### [INSTRUCTIONS TO FOLLOW]
Rewrite the part of the entries that opens with the line containing "Describe the element at coordinates (104, 204)" and closes with the line containing "In order to", changing "screenshot" to "screen capture" and leaving everything else as it is. Give only those lines, without the pictures.

### [DATASET EXTRACT]
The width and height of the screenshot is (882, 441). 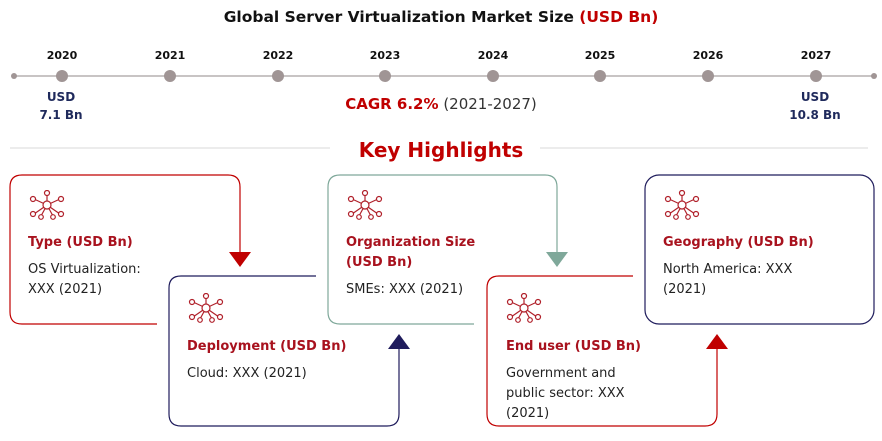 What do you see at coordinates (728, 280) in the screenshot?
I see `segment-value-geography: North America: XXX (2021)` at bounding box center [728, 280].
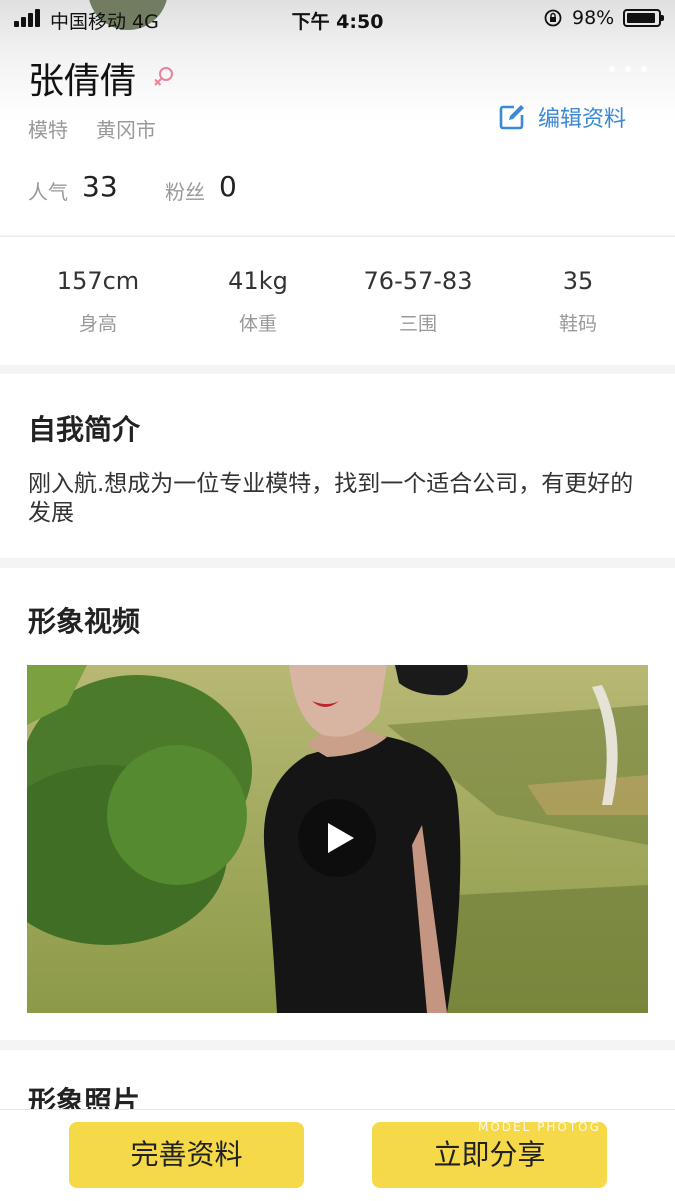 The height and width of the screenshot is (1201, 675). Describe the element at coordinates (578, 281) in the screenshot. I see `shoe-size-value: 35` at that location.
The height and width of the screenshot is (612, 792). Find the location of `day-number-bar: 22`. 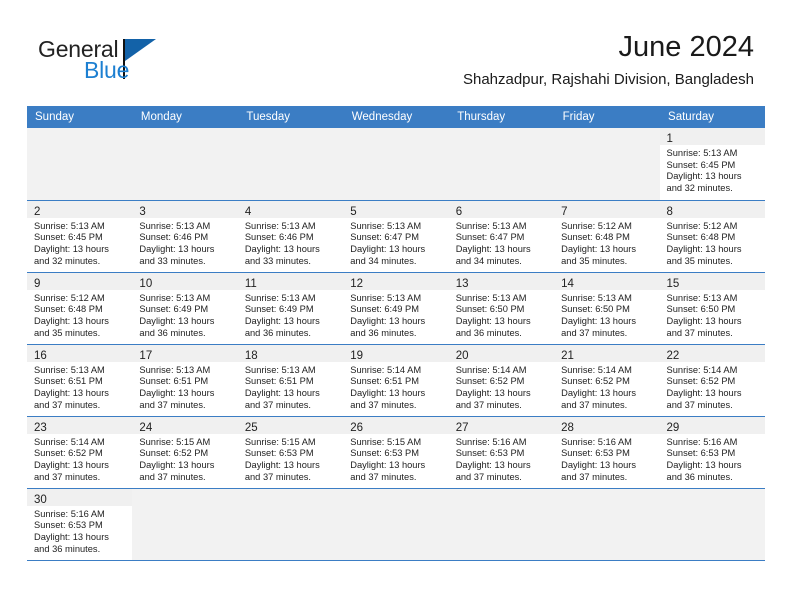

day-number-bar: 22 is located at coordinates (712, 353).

==

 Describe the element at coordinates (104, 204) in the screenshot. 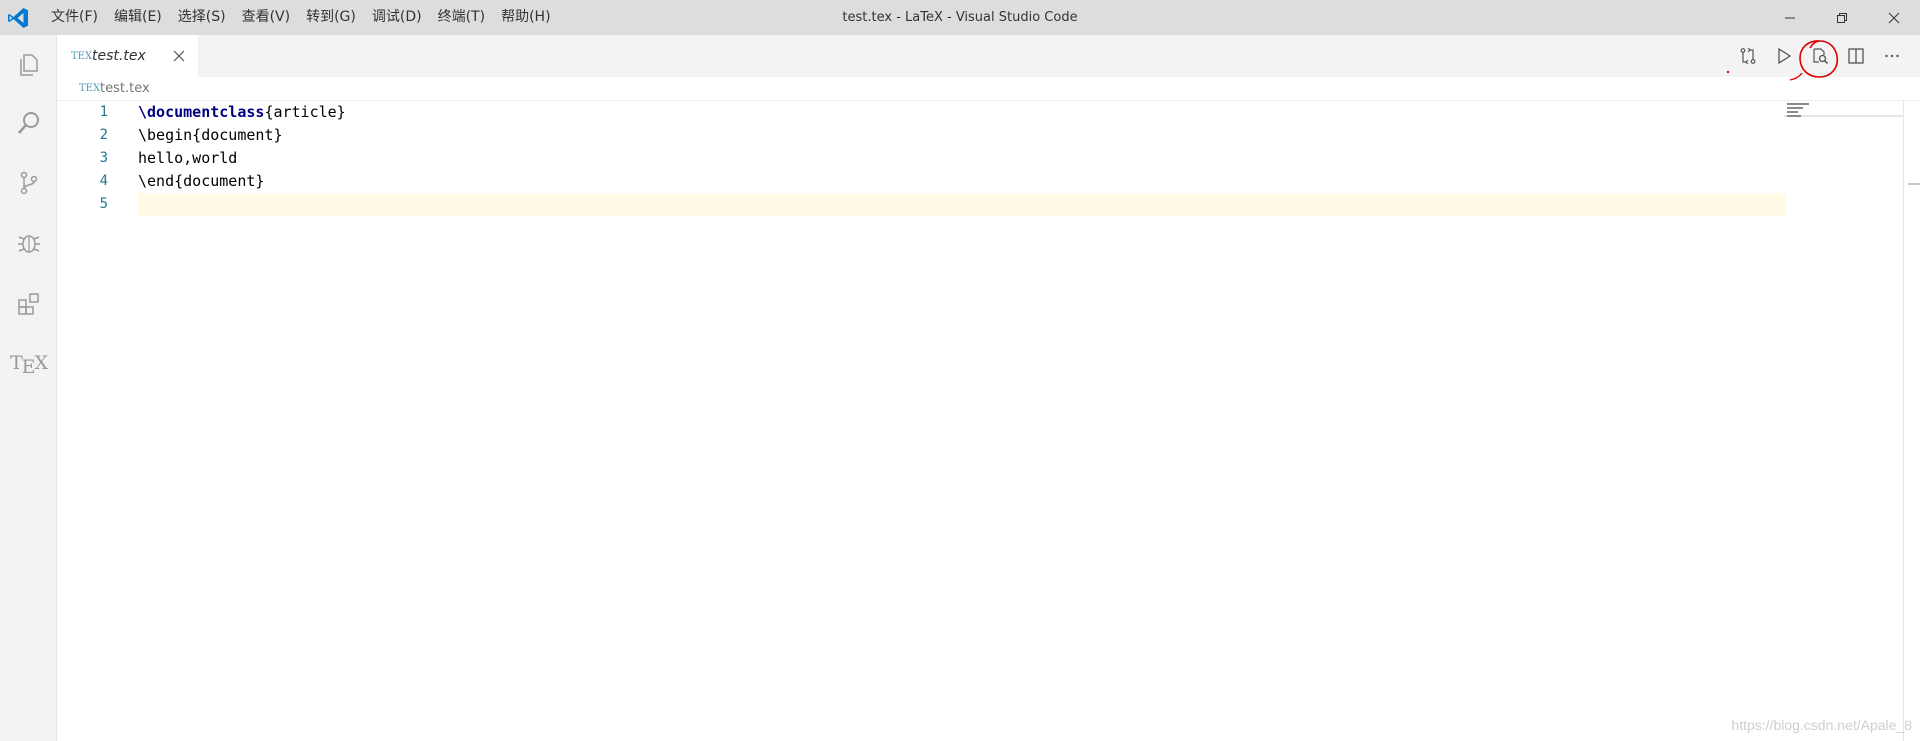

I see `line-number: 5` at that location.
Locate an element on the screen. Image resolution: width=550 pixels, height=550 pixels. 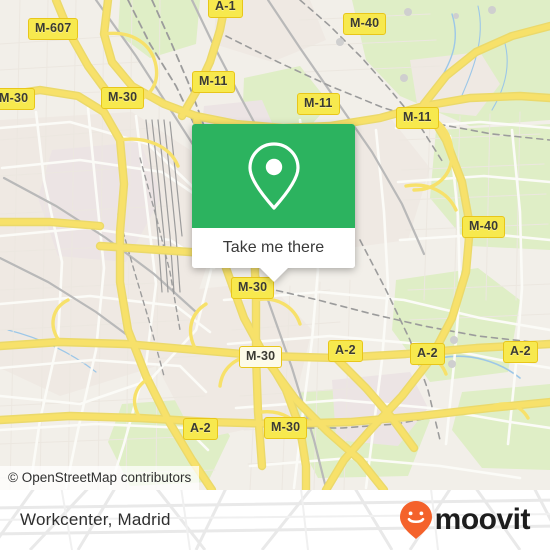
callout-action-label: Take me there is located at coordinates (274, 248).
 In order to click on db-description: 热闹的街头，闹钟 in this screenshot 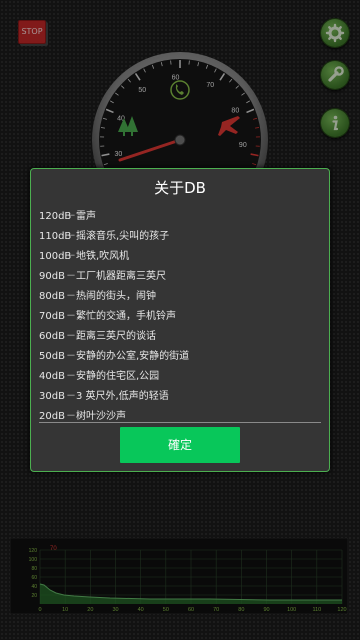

### [ANSWER FOR THIS EXERCISE]
 Describe the element at coordinates (104, 204) in the screen capture. 

I see `line-number: 5` at that location.
Locate an element on the screen. Image resolution: width=550 pixels, height=550 pixels. 
callout-action-label: Take me there is located at coordinates (274, 248).
 In order to click on db-description: 热闹的街头，闹钟 in this screen capture 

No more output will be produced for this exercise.